(Stored items)
┄┄┄┄┄┄┄┄┄┄┄┄┄┄┄┄┄┄┄┄

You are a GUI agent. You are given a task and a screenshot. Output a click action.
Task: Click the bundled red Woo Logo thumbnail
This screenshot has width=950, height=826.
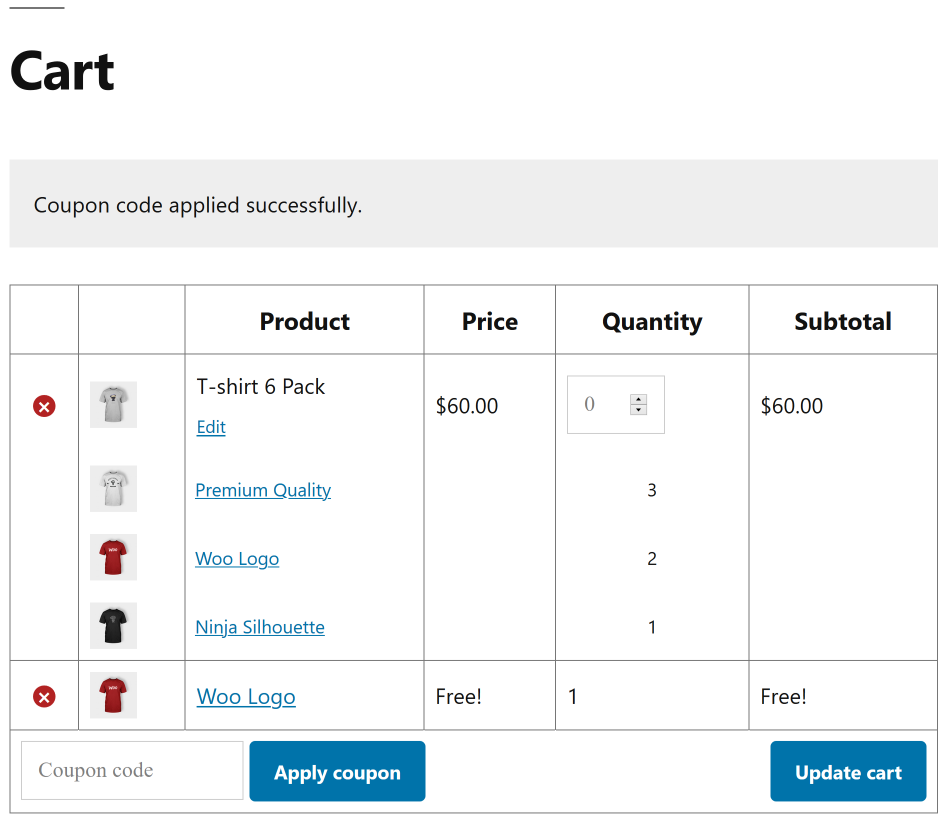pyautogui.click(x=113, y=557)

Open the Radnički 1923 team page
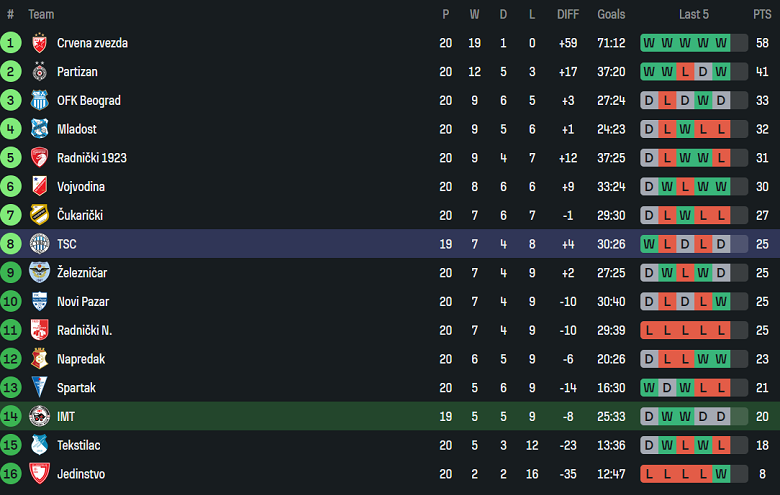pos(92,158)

┄┄┄┄┄┄┄┄┄┄┄┄┄┄┄┄┄┄┄┄

__WORK REQUEST__: Every record above must be copied exactly; none of the pictures belong in the copy.

__ANSWER FOR THIS EXERCISE__:
You are a GUI agent. You are given a task and a screenshot. Output a click action.
Task: Click the bundled red Woo Logo thumbnail
This screenshot has width=950, height=826.
pyautogui.click(x=113, y=557)

Open the Radnički 1923 team page
pos(92,158)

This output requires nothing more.